(Screenshot grounding data)

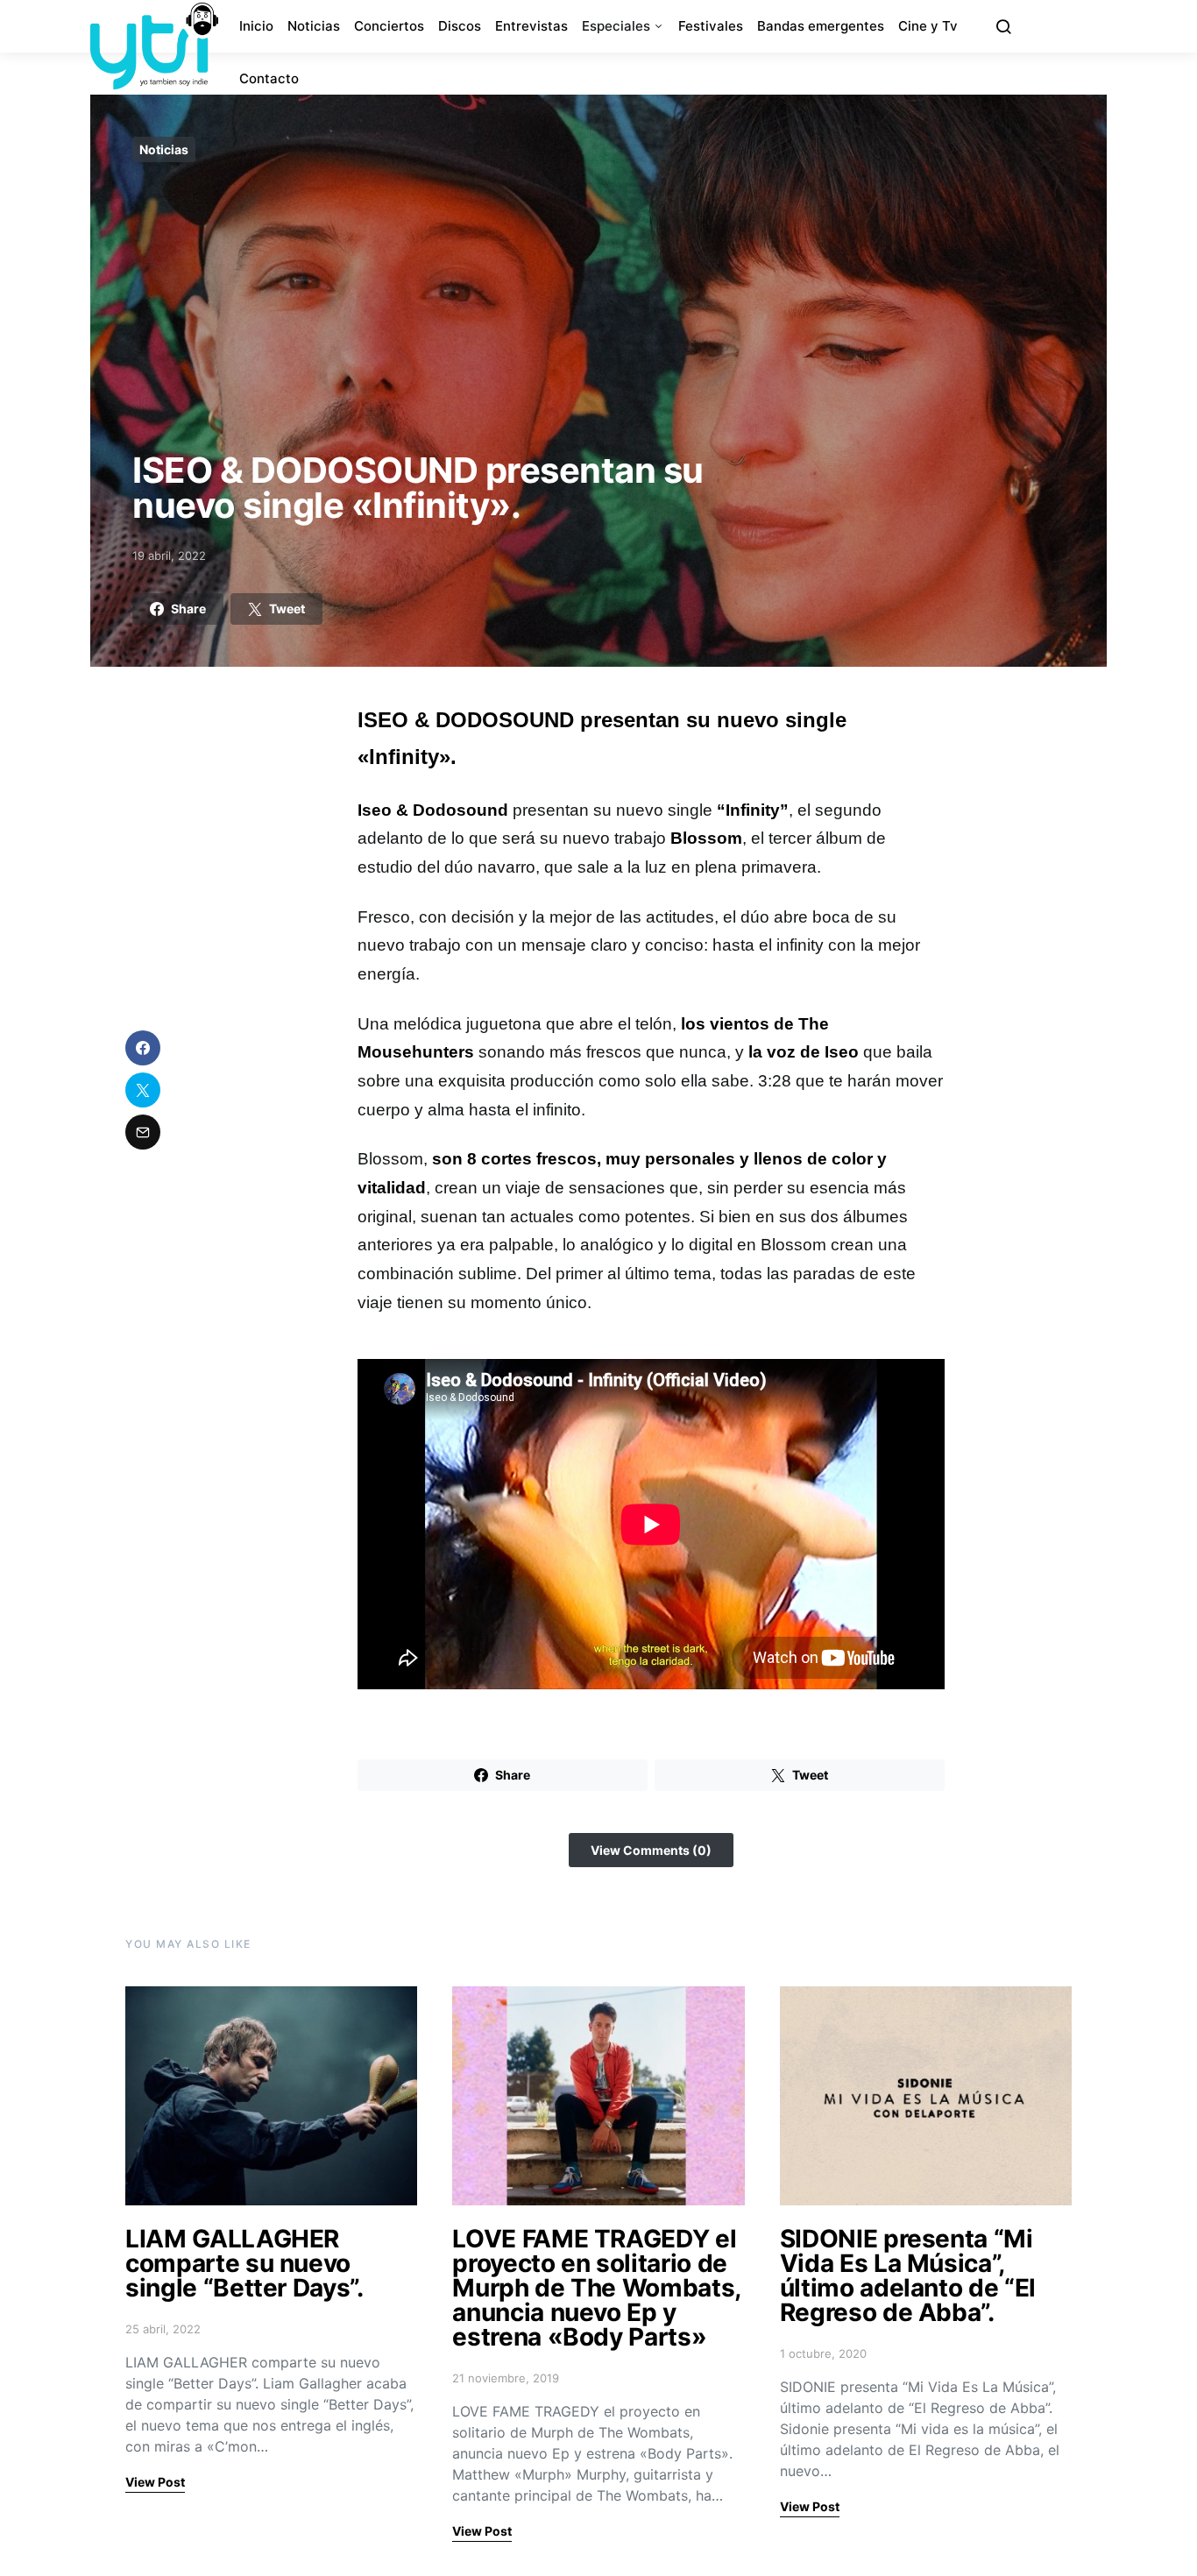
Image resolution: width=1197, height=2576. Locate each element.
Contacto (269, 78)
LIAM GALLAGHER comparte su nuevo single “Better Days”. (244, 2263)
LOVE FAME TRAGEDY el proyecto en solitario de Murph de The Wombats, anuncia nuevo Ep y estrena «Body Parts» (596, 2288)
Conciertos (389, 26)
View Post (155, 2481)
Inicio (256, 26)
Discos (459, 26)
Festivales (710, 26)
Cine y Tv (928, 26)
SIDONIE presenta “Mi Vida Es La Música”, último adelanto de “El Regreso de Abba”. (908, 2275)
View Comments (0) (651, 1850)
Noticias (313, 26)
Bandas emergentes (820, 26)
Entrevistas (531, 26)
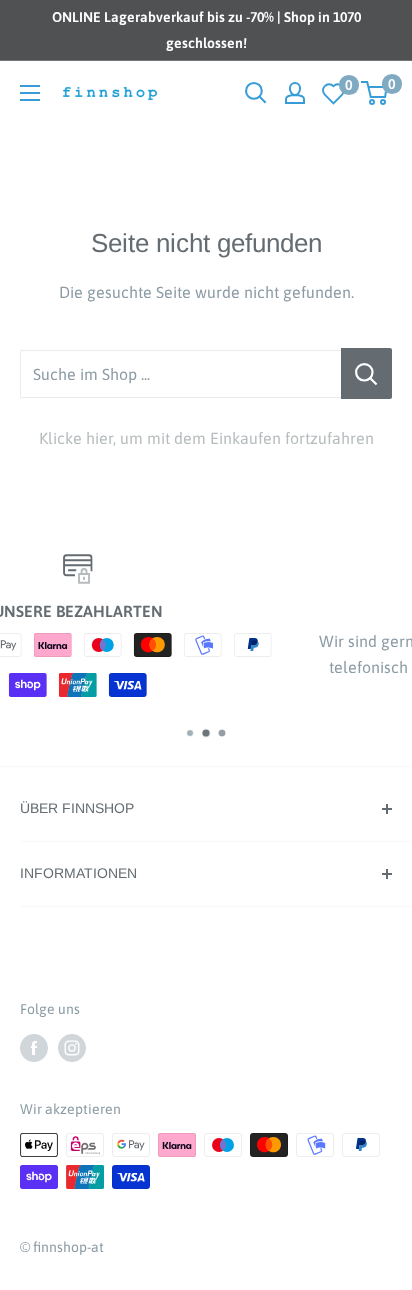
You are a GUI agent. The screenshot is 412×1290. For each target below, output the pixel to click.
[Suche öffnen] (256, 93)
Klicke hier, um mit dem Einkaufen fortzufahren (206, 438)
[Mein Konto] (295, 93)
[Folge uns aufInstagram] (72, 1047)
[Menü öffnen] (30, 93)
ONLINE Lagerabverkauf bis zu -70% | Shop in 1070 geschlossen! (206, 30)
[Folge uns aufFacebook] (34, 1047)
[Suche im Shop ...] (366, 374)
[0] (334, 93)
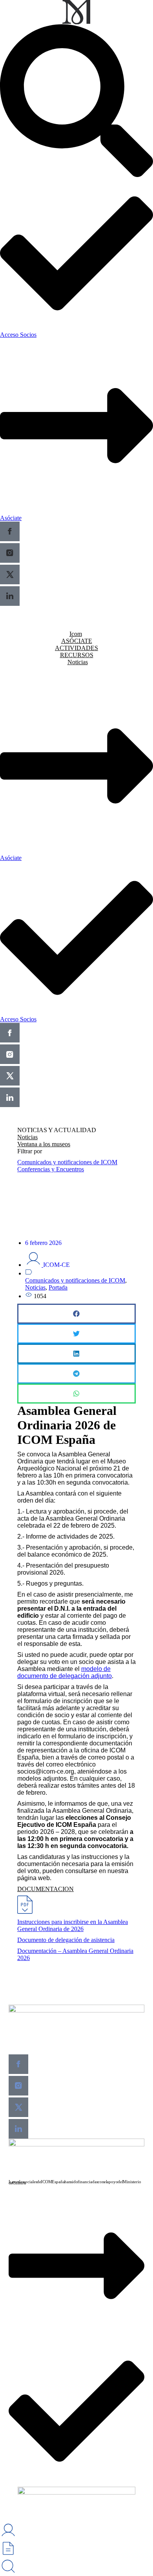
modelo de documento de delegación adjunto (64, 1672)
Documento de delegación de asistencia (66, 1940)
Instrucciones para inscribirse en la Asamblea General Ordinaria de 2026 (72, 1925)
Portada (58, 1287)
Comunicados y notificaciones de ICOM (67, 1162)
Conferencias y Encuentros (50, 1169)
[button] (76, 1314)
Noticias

» **Task instructions**:
Quote all the records verbatim, dropping any pictures from your copy.

» **Result of the exercise**:
Image resolution: width=1197, height=2576. Locate each element.
Contacto (269, 78)
LIAM GALLAGHER comparte su nuevo single “Better Days”. (244, 2263)
LOVE FAME TRAGEDY el proyecto en solitario de Murph de The Wombats, anuncia nuevo Ep y estrena «Body Parts» (596, 2288)
Conciertos (389, 26)
View Post (155, 2481)
Inicio (256, 26)
Discos (459, 26)
Festivales (710, 26)
Cine y Tv (928, 26)
SIDONIE presenta “Mi Vida Es La Música”, último adelanto de “El Regreso de Abba”. (908, 2275)
View Comments (0) (651, 1850)
Noticias (313, 26)
Bandas emergentes (820, 26)
Entrevistas (531, 26)
You are a GUI agent. The screenshot is 412×1290. For each target below, output the pixel to click.
[Suche öffnen] (256, 93)
Klicke hier, um mit dem Einkaufen fortzufahren (206, 438)
[Mein Konto] (295, 93)
[Folge uns aufInstagram] (72, 1047)
[Menü öffnen] (30, 93)
ONLINE Lagerabverkauf bis zu -70% | Shop in 1070 geschlossen! (206, 30)
[Folge uns aufFacebook] (34, 1047)
[Suche im Shop ...] (366, 374)
[0] (334, 93)
modelo de documento de delegación adjunto (64, 1672)
Documento de delegación de asistencia (66, 1940)
Instrucciones para inscribirse en la Asamblea General Ordinaria de 2026 (72, 1925)
Portada (58, 1287)
Comunicados y notificaciones de ICOM (67, 1162)
Conferencias y Encuentros (50, 1169)
[button] (76, 1314)
Noticias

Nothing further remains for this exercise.